木曜日のプランナーズブログ、アクトゼロの山田がお送りします。
今回は、少し前の事例にはなるのですが、中々面白いアイデアで展開された海外プロモーション事例をご紹介しつつ、その事例を元に最近多いステマ騒動を未然に回避するためのポイントを考えてみました。
IKEAさん!うちの近所にお店を作って!
ここ日本でも徐々に店舗数が増えてきている、家具の小売りチェーン「IKEA」。
北欧の企業として有名ですが、日本では、首都圏や関西、九州エリアで店舗を展開しています。
デザインの優れた家具を低価格で販売していることから、若い世代に大人気のインテリアショップです。
出店地域外に住む方は、「うちの近所にできればいいのになぁ」と思っているのではないでしょうか。
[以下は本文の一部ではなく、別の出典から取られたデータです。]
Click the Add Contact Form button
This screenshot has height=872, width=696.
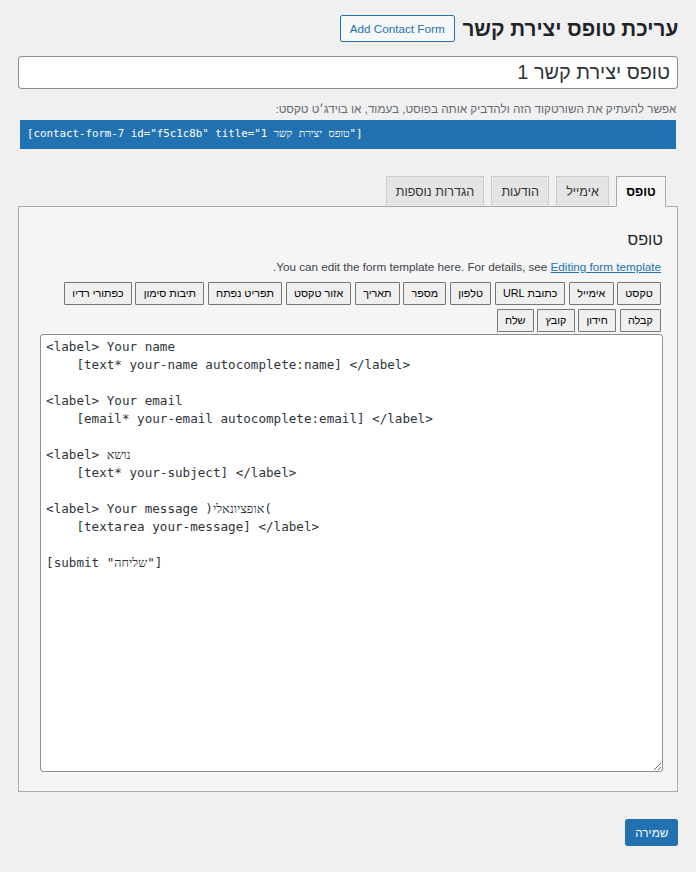point(397,29)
それは、日本人だけではなく、外国の方も同じようで・・・。
まずは、このFacebookページをご覧ください。
1人の女性が、IKEAの看板や店内で撮った写真をFacebookで展開しています。
英語ならまだしも、ポルトガル語での投稿のため、何が何やらよく分かりません。
ただ、最後の投稿ではハイテンションでIKEAを去っているように見えます。
ここでもうひとつ、Youtubeの動画を見てみましょう。
おお、英語の字幕が付いています。
これなら何となく理解できますね!
このYoutube動画とFacebookページを照らし合わせてみると、この女性が何をしたかったのかが見えてきました。
要約するとこのような話のようです。(意訳)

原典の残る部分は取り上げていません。